The growth in production makes Frontera one of the largest exporters of Mexican gold pineapples to the U.S.
Nabal said the vertically integrated grower, packer and shipper is also looking to expand its production in Costa Rica in the next few years.
Frontera is also rolling out educational and promotional initiatives via its Web site, Facebook and Twitter.
By the end of March, Frontera’s redesigned Web site should be up, offering a more consumer-focused and less trade-heavy approach.
North American Produce feels market’s pressure
One distributor who’s not happy with the pineapple deal is Steven Davidson, vice president of family-owned North American Produce Buyers Inc. in Toronto, and a major importer.
“When I started on the deal 10 years ago, I used to make a steady $10 a case,” said Davidson, who brings in six to eight loads a week of Costa Rican pineapples under three brand names for the city’s high-end retailers.

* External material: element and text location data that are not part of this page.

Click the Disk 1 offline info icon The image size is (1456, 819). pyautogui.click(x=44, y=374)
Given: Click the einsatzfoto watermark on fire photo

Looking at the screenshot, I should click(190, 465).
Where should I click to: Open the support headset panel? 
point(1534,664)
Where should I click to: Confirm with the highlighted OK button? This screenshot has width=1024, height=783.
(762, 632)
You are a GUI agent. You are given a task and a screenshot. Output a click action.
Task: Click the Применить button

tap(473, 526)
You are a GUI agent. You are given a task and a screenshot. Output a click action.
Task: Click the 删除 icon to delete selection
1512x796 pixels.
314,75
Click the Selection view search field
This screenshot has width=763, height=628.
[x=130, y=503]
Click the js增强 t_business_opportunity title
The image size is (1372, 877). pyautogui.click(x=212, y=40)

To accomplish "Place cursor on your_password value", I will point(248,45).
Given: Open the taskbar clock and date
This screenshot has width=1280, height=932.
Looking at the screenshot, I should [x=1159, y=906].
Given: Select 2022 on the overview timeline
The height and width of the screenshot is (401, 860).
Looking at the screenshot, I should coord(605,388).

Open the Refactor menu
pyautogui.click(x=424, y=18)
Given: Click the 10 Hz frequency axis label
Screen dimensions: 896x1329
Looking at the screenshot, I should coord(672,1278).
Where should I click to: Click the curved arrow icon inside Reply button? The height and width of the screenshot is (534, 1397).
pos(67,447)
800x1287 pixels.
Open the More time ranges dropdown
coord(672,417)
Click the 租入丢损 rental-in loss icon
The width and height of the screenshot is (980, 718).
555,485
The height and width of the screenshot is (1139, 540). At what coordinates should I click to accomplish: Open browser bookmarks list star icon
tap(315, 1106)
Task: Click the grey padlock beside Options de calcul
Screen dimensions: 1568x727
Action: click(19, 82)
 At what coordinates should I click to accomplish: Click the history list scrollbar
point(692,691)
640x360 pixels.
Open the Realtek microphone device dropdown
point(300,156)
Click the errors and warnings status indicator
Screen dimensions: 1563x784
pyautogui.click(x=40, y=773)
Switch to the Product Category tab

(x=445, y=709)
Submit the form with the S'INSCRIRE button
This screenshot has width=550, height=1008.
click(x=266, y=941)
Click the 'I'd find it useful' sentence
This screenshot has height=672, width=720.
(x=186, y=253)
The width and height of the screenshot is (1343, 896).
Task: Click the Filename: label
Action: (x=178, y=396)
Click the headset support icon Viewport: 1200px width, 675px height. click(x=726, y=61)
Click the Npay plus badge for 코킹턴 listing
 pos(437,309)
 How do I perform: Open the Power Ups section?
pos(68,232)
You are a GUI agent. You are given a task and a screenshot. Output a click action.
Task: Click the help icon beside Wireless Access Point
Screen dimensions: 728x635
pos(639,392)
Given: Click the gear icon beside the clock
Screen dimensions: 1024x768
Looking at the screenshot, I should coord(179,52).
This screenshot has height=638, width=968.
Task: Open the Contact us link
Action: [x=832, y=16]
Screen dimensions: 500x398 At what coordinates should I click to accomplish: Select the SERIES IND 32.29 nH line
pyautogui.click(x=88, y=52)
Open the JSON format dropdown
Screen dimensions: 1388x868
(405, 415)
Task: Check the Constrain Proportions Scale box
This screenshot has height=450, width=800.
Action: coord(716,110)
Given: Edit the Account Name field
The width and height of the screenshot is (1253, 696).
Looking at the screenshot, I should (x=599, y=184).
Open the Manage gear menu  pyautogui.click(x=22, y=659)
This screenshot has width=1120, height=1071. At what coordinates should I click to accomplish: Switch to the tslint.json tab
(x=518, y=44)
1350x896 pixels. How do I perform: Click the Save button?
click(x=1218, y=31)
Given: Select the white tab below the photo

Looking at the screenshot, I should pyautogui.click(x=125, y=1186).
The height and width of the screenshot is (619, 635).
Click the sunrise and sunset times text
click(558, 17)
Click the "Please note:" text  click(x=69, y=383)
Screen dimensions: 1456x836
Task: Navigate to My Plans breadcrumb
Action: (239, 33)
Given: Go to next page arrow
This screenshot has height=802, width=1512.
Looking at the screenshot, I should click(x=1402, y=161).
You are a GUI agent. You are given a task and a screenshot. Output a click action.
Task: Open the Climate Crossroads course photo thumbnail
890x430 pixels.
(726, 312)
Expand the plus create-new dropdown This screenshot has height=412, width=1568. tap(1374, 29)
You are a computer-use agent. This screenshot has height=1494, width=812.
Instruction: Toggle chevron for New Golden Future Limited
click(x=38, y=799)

“Now, it’s got to the point where I have to look at the end of the year and see if I’m going to lose money,” said Davidson, who works on contract pricing.
“It has become a major headache.”
Even the Christmas season, which is traditionally big, was a disappointment, he said.
“We were jammed with business, but not on pines.”
Davidson blames the tough market on “too much production, too much volume being brought into Canada and too many guys involved in the deal who don’t handle it properly.”